- _DATA IN THIS EXERCISE_:

════

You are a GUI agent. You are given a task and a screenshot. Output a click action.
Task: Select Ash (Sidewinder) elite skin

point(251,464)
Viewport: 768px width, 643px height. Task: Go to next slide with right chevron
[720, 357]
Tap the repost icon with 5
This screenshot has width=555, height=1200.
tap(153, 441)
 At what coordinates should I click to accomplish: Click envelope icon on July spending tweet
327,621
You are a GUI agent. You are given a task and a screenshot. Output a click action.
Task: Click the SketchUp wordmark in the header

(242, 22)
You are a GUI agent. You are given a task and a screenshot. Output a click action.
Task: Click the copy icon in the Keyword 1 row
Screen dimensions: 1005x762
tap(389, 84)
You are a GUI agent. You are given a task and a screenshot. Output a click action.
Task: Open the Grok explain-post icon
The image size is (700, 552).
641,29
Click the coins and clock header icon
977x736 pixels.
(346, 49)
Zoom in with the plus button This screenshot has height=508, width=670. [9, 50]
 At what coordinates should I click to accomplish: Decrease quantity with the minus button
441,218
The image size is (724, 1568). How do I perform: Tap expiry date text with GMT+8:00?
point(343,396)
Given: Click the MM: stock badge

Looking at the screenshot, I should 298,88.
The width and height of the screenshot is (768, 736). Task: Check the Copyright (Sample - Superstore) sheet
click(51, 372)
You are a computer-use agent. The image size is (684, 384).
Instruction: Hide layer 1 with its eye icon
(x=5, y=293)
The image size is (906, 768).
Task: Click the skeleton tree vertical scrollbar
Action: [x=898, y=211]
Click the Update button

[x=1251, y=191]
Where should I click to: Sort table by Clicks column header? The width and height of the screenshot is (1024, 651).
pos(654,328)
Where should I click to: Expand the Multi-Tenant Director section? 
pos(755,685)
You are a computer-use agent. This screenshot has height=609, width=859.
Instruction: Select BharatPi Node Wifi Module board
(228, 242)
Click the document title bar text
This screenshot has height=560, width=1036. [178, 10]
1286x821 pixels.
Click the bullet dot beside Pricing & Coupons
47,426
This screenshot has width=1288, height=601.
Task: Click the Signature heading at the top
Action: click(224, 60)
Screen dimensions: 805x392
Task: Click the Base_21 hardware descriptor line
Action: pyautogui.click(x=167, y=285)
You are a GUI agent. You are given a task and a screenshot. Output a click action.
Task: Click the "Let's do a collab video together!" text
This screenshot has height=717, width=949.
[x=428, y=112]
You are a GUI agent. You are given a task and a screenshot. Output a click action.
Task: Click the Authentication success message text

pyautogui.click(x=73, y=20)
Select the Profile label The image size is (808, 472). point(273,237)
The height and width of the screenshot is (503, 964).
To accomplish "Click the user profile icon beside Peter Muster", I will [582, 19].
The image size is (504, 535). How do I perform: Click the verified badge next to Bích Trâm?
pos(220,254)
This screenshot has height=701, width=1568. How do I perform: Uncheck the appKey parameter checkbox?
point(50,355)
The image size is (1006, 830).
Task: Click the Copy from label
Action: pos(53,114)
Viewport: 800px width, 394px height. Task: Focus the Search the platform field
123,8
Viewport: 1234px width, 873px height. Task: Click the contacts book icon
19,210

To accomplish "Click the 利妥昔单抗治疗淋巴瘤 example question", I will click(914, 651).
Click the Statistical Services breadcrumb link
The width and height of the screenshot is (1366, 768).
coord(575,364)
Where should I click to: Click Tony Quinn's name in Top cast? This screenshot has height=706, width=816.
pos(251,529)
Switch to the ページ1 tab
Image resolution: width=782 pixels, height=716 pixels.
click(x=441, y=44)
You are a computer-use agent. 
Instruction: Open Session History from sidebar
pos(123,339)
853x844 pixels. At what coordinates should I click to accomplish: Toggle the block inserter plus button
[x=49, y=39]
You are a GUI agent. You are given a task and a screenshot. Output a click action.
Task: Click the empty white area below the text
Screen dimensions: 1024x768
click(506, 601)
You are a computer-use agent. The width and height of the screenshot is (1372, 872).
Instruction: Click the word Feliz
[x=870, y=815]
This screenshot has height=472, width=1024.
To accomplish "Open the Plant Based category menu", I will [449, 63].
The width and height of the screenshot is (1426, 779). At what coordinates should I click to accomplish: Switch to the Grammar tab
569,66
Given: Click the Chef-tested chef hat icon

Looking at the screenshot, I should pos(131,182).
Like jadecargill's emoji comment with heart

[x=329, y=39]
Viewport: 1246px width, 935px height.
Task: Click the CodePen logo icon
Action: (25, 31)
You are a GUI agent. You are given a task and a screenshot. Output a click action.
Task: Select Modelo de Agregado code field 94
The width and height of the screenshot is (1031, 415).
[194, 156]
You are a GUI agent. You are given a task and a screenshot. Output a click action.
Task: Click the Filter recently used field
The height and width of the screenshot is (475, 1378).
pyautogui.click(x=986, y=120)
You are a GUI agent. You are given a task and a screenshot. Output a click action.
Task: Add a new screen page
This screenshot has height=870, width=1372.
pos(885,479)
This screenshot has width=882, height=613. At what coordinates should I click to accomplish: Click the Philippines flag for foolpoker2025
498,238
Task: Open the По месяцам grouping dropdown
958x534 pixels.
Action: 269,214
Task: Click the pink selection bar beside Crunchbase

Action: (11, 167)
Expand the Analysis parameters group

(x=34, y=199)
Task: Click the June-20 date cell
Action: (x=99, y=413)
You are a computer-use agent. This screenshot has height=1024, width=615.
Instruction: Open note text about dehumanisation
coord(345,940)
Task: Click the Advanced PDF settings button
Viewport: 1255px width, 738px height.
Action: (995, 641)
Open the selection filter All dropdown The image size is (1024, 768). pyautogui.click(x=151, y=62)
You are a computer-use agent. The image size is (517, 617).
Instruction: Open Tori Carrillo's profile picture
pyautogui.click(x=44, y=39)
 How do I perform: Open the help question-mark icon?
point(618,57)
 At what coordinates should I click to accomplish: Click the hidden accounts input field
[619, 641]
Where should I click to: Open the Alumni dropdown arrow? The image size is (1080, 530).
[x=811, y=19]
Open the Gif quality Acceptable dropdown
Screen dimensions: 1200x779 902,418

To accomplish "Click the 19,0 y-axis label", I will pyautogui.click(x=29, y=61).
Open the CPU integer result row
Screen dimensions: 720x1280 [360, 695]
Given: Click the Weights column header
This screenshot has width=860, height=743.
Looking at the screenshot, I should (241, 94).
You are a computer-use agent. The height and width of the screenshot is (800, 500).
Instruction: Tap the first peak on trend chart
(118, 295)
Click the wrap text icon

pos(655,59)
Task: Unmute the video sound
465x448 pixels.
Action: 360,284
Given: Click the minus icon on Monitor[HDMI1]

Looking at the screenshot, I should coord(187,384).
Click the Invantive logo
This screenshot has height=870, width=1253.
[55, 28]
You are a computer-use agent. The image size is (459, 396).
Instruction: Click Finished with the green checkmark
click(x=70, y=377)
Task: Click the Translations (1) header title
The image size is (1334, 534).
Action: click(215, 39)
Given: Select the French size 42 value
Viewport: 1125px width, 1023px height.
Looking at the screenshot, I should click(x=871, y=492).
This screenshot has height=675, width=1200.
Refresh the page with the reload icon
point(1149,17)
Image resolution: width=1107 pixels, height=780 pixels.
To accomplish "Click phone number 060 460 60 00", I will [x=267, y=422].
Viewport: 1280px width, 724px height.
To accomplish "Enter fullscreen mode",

════

- _TASK GOAL_:
Once you reach the line with "Task: Select Modelo de Agregado code field 94" in the data above, copy it and every line after it exactly, up to and including the line with "Task: Click the Filter recently used field".

- _RESPONSE TO THE TASK_:
Task: Select Modelo de Agregado code field 94
The width and height of the screenshot is (1031, 415).
[194, 156]
You are a GUI agent. You are given a task and a screenshot. Output a click action.
Task: Click the Filter recently used field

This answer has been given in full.